A three minute guide to Ansible for data engineers

Ansible is a DevOp tool. Data Engineeres can be curious about tech and tools used by DevOps, but rarely have more than 3 minutes to spend for a quick look over the fence.

Here is your 3 minutes read.

To deploy something into an empty server, first we need to instal python there. So we open our Terminal and use ssh to connect to the server:

localhost:~$ ssh myserver.myorg.com
maxim@myserver.myorg.com's password: **********

Welcome to Ubuntu 22.04.4 LTS (GNU/Linux 6.5.0-26-generic x86_64)


Note that after the first connection, the DevOp will probably configure ssh client certificate as well as some sudoers magic, so that we don’t need to enter the password every time we use ssh and therefore we can use ssh in scripts doing something automatically.

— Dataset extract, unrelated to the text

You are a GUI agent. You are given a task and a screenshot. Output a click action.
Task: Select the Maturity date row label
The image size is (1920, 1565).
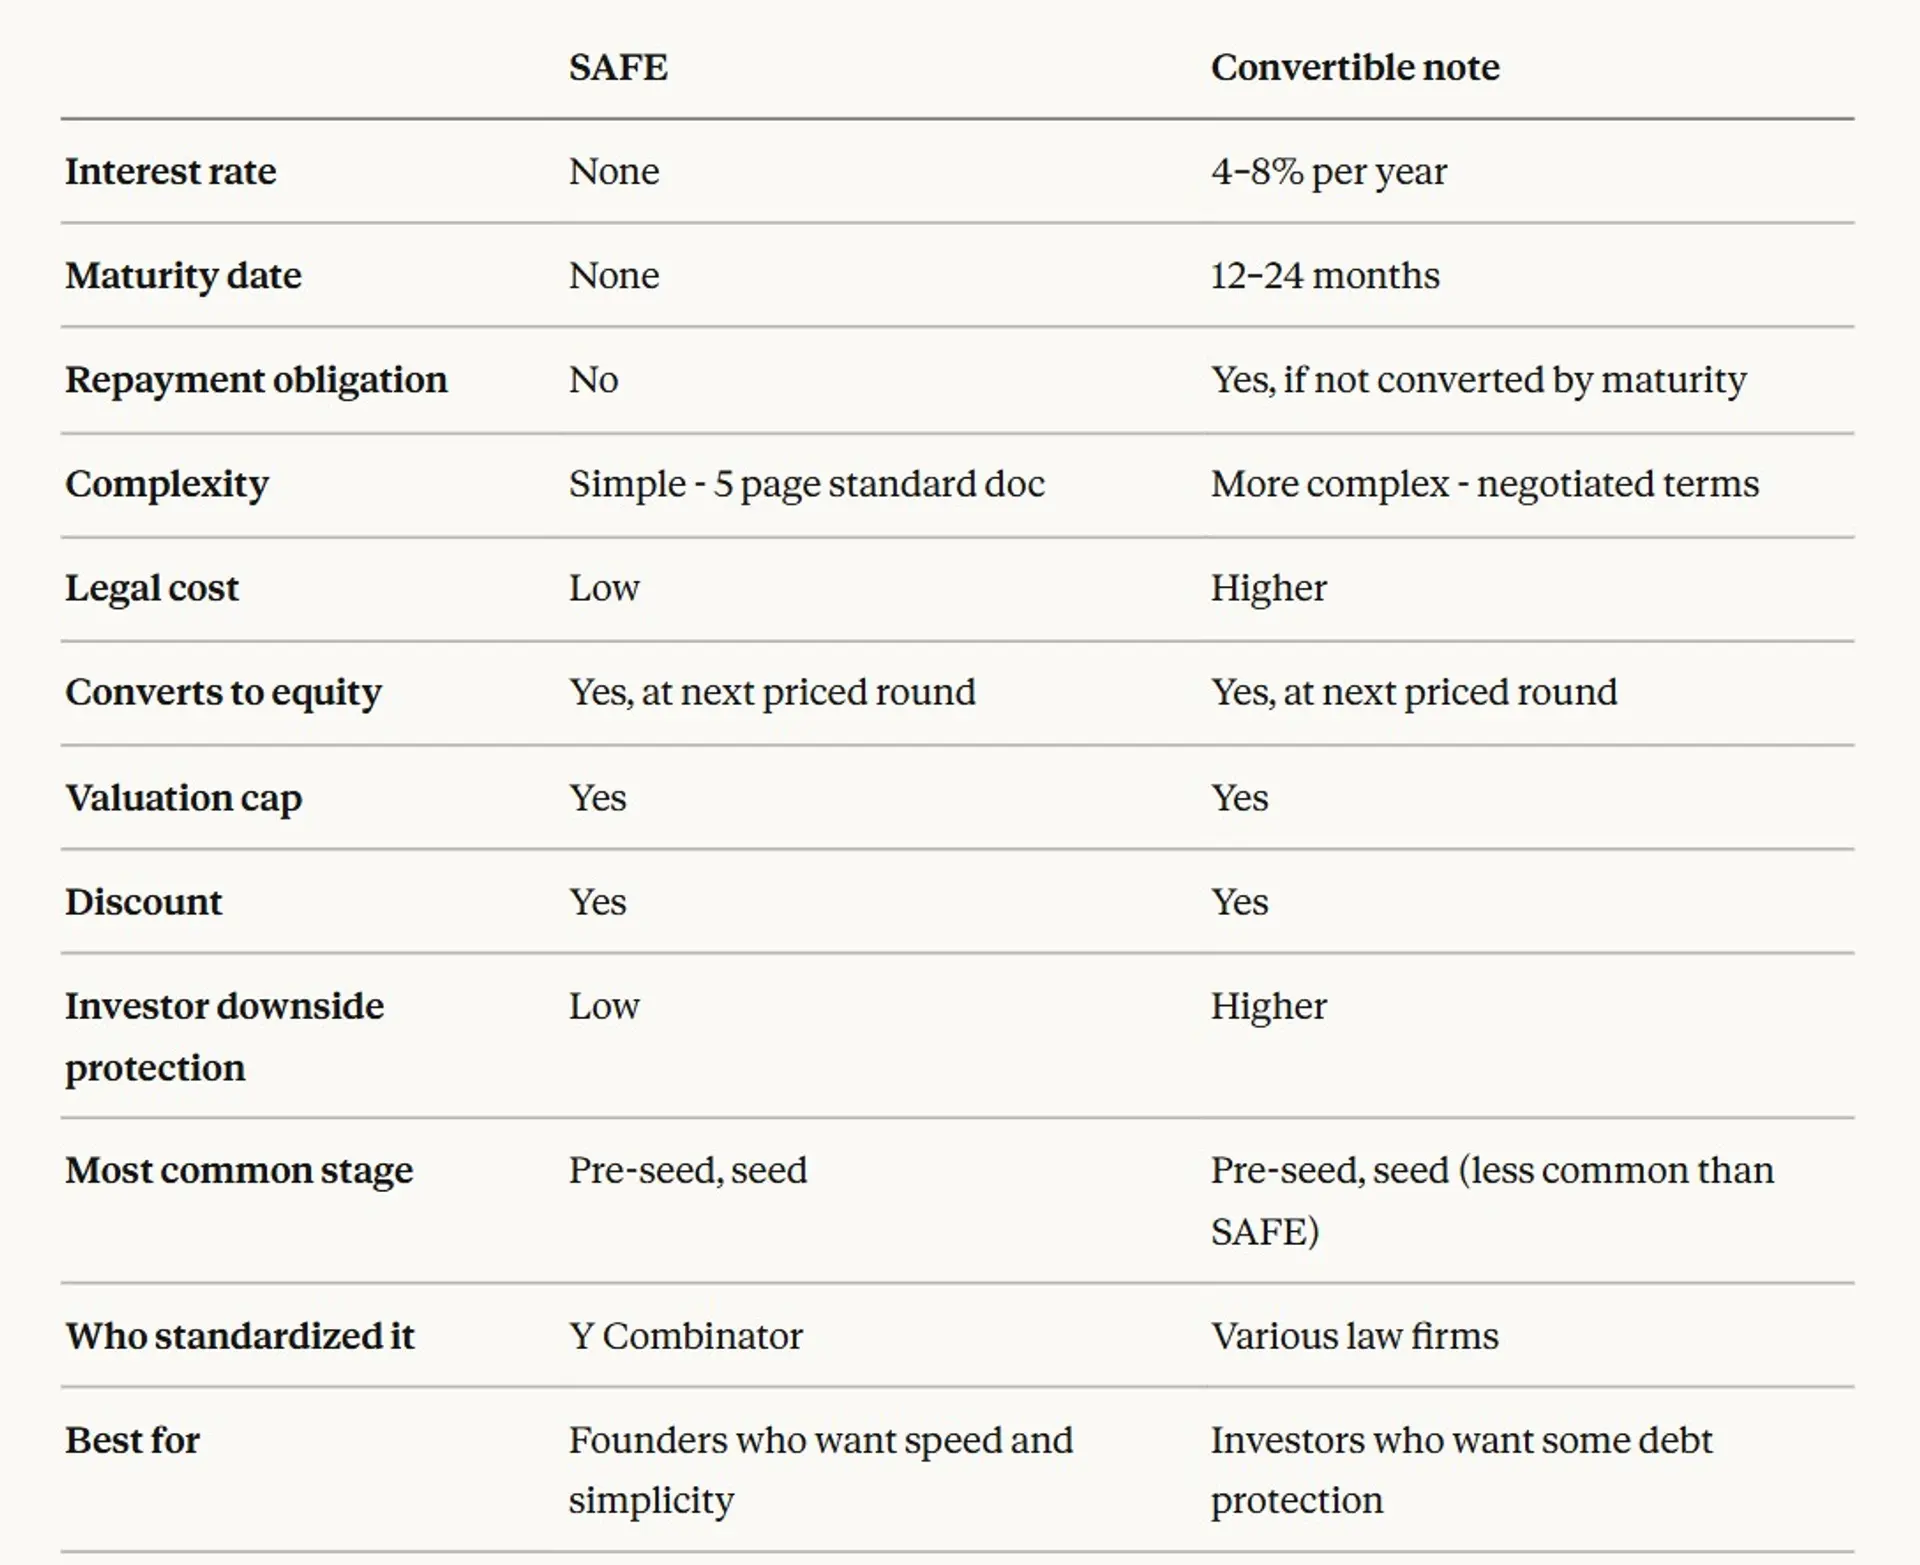coord(183,276)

For example, if we need to install pip on the remote server, we can do

ssh -t myserver.myorg.com sudo apt install python3-pip

Now, let’s say, we have received 10 blank new empty servers to implement our compute cluster and we need to configure all of the in the same way. You cannot pass a list of servers to the ssh command above, but you can do that to Ansible. First, we create a simple file hosts.yml storing our server names (our inventory):



Now we can install pip on all compute servers (even in parallel!) by one command:

ansible -i hosts.yml my-compute-cluster -m shell -a "sudo apt install python3-pip"

This is already great, but executing commands like this has two drawbacks:

  • You need to know the state of each server in my-compute-servers group. For example, you cannot mount a disk partition before you format it, so you have to remember whether partitions have been already formatted or not and
  • The state of all the servers has to be the same. If you have 5 old servers and one new, you want to format and mount the disk partition on the new one, and under no circumstances you want to format the partitions of the old servers.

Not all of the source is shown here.